- From: Larry Masinter <masinter@parc.xerox.com>
- Date: Thu, 13 Jul 1995 13:20:52 PDT
- To: uri@bunyip.com
At INET'95 on a panel discussion, Christian Huitema made some strong claims about the appropriateness of standardizing URN resolution. Even though these were presumably personal opinions rather than official ones (he is the chair of the Internet Architecture Board), I thought it would be useful to have his perspective available as we discuss the WG charter, and asked him to repeat his (brief) remarks as part of that discussion. ================================================================ On the issue of internet drafts and documents etc; I'm trying to optimize a goal. The goal is to progress as rapidly as possible to reach consensus on documents intended to become RFCs I think that's why IETF has working groups.
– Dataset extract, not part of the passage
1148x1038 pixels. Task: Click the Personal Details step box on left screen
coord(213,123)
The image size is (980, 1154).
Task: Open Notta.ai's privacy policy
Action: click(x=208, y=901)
Anyway, given that goal, the strategy is to encourage discussion around documents, not just ideas. Single documents, not multiple ones. If we don't have a document we're talking about, then it's hard to make progress on "on documents intended to become RFCs". If we have too many documents, it makes it hard "to reach consensus". It's fine to talk about general principles and architecture, and consensus on general principles and architecture is very useful if you're trying to achieve consensus on RFCs, but it's not sufficient. Now, I tried to manage this by avoiding putting discussions on the IETF agenda if there wasn't a document for us to discuss. This was a bit manipulative, and the result was unexpected: we now have too many documents to discuss, and we need to converge (some of) them. I don't mean to be setting up senseless bureaucratic rules. If you want to write an Internet Draft I won't stop you. But... I just want to make progress as rapidly as possible to reach consensus on documents intended to become RFCs, and to do so without everyone spending too much time writing or reading messages like this one that only talk about process.